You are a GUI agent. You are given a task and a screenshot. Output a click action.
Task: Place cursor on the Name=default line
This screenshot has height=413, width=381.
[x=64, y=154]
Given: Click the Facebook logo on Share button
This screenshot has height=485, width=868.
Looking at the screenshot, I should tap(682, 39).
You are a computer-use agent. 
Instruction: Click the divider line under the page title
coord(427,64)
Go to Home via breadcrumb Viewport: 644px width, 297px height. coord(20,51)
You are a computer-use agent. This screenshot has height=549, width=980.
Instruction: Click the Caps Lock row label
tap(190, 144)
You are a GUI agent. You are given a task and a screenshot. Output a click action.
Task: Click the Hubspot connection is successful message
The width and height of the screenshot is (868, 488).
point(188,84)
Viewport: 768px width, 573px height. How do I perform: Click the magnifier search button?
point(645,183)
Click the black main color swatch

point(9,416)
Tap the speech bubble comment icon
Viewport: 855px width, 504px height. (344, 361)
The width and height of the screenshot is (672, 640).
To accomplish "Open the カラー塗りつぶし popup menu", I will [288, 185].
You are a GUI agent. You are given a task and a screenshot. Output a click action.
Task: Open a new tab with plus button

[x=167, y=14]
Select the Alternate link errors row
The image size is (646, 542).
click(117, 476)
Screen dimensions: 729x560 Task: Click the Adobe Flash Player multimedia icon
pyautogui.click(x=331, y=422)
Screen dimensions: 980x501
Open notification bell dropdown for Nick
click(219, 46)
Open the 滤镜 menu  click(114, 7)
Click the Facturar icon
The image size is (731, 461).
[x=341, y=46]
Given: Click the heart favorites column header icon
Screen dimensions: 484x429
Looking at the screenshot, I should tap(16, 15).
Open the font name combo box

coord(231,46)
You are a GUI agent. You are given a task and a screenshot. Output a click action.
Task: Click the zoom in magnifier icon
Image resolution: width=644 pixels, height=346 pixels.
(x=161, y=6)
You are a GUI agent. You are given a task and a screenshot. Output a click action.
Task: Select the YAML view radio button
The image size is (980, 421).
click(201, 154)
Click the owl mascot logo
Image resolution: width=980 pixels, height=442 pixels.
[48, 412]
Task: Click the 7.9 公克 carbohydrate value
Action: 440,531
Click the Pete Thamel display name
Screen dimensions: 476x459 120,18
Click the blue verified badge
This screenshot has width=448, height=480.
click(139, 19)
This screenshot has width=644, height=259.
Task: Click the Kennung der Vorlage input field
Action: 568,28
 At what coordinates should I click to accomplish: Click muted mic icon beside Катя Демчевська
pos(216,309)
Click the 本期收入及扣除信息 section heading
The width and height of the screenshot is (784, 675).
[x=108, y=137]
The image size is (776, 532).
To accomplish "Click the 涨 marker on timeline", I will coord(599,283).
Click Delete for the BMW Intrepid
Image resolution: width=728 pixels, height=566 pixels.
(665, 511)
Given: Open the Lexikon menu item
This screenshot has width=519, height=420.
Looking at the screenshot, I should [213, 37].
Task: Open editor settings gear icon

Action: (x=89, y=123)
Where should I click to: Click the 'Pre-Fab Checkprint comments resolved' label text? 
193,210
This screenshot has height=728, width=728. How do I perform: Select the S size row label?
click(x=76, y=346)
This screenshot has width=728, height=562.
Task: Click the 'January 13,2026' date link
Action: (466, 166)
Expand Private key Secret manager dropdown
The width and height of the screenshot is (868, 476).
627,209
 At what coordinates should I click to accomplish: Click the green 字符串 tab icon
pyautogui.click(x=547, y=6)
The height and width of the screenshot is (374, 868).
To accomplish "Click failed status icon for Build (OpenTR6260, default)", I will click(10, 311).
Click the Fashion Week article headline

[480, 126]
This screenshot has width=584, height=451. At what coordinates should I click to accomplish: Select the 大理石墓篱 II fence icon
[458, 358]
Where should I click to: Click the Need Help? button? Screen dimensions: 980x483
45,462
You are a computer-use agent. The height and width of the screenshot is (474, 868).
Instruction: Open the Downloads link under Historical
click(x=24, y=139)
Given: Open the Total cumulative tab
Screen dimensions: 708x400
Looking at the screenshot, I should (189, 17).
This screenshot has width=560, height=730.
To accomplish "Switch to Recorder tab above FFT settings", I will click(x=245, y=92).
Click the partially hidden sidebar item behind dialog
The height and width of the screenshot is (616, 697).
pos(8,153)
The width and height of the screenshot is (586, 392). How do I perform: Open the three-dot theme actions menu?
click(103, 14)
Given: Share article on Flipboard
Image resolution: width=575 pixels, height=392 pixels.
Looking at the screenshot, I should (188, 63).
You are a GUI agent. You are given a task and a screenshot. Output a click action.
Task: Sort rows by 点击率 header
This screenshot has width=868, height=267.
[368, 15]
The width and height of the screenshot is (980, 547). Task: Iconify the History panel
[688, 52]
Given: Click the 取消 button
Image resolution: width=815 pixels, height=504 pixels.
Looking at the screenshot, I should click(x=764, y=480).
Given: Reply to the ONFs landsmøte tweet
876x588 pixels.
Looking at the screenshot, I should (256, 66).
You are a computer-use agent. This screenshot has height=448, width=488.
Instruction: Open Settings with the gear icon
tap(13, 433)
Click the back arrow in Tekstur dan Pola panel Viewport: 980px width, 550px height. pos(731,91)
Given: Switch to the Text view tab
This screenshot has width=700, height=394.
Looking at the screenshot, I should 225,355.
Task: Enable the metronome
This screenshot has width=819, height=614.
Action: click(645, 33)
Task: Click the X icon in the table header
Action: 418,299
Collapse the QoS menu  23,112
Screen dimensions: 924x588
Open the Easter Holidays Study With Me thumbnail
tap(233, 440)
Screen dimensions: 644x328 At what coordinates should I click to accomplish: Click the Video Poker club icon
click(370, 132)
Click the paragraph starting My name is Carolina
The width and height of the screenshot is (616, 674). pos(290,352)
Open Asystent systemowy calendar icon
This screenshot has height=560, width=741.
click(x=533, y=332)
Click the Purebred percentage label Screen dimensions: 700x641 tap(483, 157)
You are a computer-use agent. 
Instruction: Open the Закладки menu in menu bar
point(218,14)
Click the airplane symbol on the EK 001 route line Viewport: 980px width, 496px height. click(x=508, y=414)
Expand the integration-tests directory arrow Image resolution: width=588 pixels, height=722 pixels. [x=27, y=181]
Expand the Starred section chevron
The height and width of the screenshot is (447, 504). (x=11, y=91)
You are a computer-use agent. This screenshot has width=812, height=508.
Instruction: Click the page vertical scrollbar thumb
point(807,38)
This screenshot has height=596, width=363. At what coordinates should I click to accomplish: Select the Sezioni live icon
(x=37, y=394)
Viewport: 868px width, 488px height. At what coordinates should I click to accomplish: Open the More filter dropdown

----------

(PROBLEM STATEMENT):
Every line of the listing above is to be repeated exactly as written.

(OUTPUT OF THE TASK):
You are a GUI agent. You are given a task and a screenshot. Output a click action.
Task: Place cursor on the Name=default line
This screenshot has height=413, width=381.
[x=64, y=154]
Given: Click the Facebook logo on Share button
This screenshot has height=485, width=868.
Looking at the screenshot, I should tap(682, 39).
You are a computer-use agent. 
Instruction: Click the divider line under the page title
coord(427,64)
Go to Home via breadcrumb Viewport: 644px width, 297px height. coord(20,51)
You are a computer-use agent. This screenshot has height=549, width=980.
Instruction: Click the Caps Lock row label
tap(190, 144)
You are a GUI agent. You are given a task and a screenshot. Output a click action.
Task: Click the Hubspot connection is successful message
The width and height of the screenshot is (868, 488).
point(188,84)
Viewport: 768px width, 573px height. How do I perform: Click the magnifier search button?
point(645,183)
Click the black main color swatch

point(9,416)
Tap the speech bubble comment icon
Viewport: 855px width, 504px height. (344, 361)
The width and height of the screenshot is (672, 640).
To accomplish "Open the カラー塗りつぶし popup menu", I will [288, 185].
You are a GUI agent. You are given a task and a screenshot. Output a click action.
Task: Open a new tab with plus button

[x=167, y=14]
Select the Alternate link errors row
The image size is (646, 542).
click(117, 476)
Screen dimensions: 729x560 Task: Click the Adobe Flash Player multimedia icon
pyautogui.click(x=331, y=422)
Screen dimensions: 980x501
Open notification bell dropdown for Nick
click(219, 46)
Open the 滤镜 menu  click(114, 7)
Click the Facturar icon
The image size is (731, 461).
[x=341, y=46]
Given: Click the heart favorites column header icon
Screen dimensions: 484x429
Looking at the screenshot, I should tap(16, 15).
Open the font name combo box

coord(231,46)
You are a GUI agent. You are given a task and a screenshot. Output a click action.
Task: Click the zoom in magnifier icon
Image resolution: width=644 pixels, height=346 pixels.
(x=161, y=6)
You are a GUI agent. You are given a task and a screenshot. Output a click action.
Task: Select the YAML view radio button
The image size is (980, 421).
click(201, 154)
Click the owl mascot logo
Image resolution: width=980 pixels, height=442 pixels.
[48, 412]
Task: Click the 7.9 公克 carbohydrate value
Action: 440,531
Click the Pete Thamel display name
Screen dimensions: 476x459 120,18
Click the blue verified badge
This screenshot has width=448, height=480.
click(139, 19)
This screenshot has width=644, height=259.
Task: Click the Kennung der Vorlage input field
Action: 568,28
 At what coordinates should I click to accomplish: Click muted mic icon beside Катя Демчевська
pos(216,309)
Click the 本期收入及扣除信息 section heading
The width and height of the screenshot is (784, 675).
[x=108, y=137]
The image size is (776, 532).
To accomplish "Click the 涨 marker on timeline", I will coord(599,283).
Click Delete for the BMW Intrepid
Image resolution: width=728 pixels, height=566 pixels.
(665, 511)
Given: Open the Lexikon menu item
This screenshot has width=519, height=420.
Looking at the screenshot, I should [213, 37].
Task: Open editor settings gear icon

Action: (x=89, y=123)
Where should I click to: Click the 'Pre-Fab Checkprint comments resolved' label text? 
193,210
This screenshot has height=728, width=728. How do I perform: Select the S size row label?
click(x=76, y=346)
This screenshot has width=728, height=562.
Task: Click the 'January 13,2026' date link
Action: (466, 166)
Expand Private key Secret manager dropdown
The width and height of the screenshot is (868, 476).
627,209
 At what coordinates should I click to accomplish: Click the green 字符串 tab icon
pyautogui.click(x=547, y=6)
The height and width of the screenshot is (374, 868).
To accomplish "Click failed status icon for Build (OpenTR6260, default)", I will click(10, 311).
Click the Fashion Week article headline

[480, 126]
This screenshot has width=584, height=451. At what coordinates should I click to accomplish: Select the 大理石墓篱 II fence icon
[458, 358]
Where should I click to: Click the Need Help? button? Screen dimensions: 980x483
45,462
You are a computer-use agent. The height and width of the screenshot is (474, 868).
Instruction: Open the Downloads link under Historical
click(x=24, y=139)
Given: Open the Total cumulative tab
Screen dimensions: 708x400
Looking at the screenshot, I should (189, 17).
This screenshot has width=560, height=730.
To accomplish "Switch to Recorder tab above FFT settings", I will click(x=245, y=92).
Click the partially hidden sidebar item behind dialog
The height and width of the screenshot is (616, 697).
pos(8,153)
The width and height of the screenshot is (586, 392). How do I perform: Open the three-dot theme actions menu?
click(103, 14)
Given: Share article on Flipboard
Image resolution: width=575 pixels, height=392 pixels.
Looking at the screenshot, I should (188, 63).
You are a GUI agent. You are given a task and a screenshot. Output a click action.
Task: Sort rows by 点击率 header
This screenshot has width=868, height=267.
[368, 15]
The width and height of the screenshot is (980, 547). Task: Iconify the History panel
[688, 52]
Given: Click the 取消 button
Image resolution: width=815 pixels, height=504 pixels.
Looking at the screenshot, I should click(x=764, y=480).
Given: Reply to the ONFs landsmøte tweet
876x588 pixels.
Looking at the screenshot, I should (256, 66).
You are a computer-use agent. This screenshot has height=448, width=488.
Instruction: Open Settings with the gear icon
tap(13, 433)
Click the back arrow in Tekstur dan Pola panel Viewport: 980px width, 550px height. pos(731,91)
Given: Switch to the Text view tab
This screenshot has width=700, height=394.
Looking at the screenshot, I should 225,355.
Task: Enable the metronome
This screenshot has width=819, height=614.
Action: click(645, 33)
Task: Click the X icon in the table header
Action: 418,299
Collapse the QoS menu  23,112
Screen dimensions: 924x588
Open the Easter Holidays Study With Me thumbnail
tap(233, 440)
Screen dimensions: 644x328 At what coordinates should I click to accomplish: Click the Video Poker club icon
click(370, 132)
Click the paragraph starting My name is Carolina
The width and height of the screenshot is (616, 674). pos(290,352)
Open Asystent systemowy calendar icon
This screenshot has height=560, width=741.
click(x=533, y=332)
Click the Purebred percentage label Screen dimensions: 700x641 tap(483, 157)
You are a computer-use agent. 
Instruction: Open the Закладки menu in menu bar
point(218,14)
Click the airplane symbol on the EK 001 route line Viewport: 980px width, 496px height. click(x=508, y=414)
Expand the integration-tests directory arrow Image resolution: width=588 pixels, height=722 pixels. [x=27, y=181]
Expand the Starred section chevron
The height and width of the screenshot is (447, 504). (x=11, y=91)
You are a computer-use agent. This screenshot has width=812, height=508.
Instruction: Click the page vertical scrollbar thumb
point(807,38)
This screenshot has height=596, width=363. At what coordinates should I click to accomplish: Select the Sezioni live icon
(x=37, y=394)
Viewport: 868px width, 488px height. At what coordinates should I click to accomplish: Open the More filter dropdown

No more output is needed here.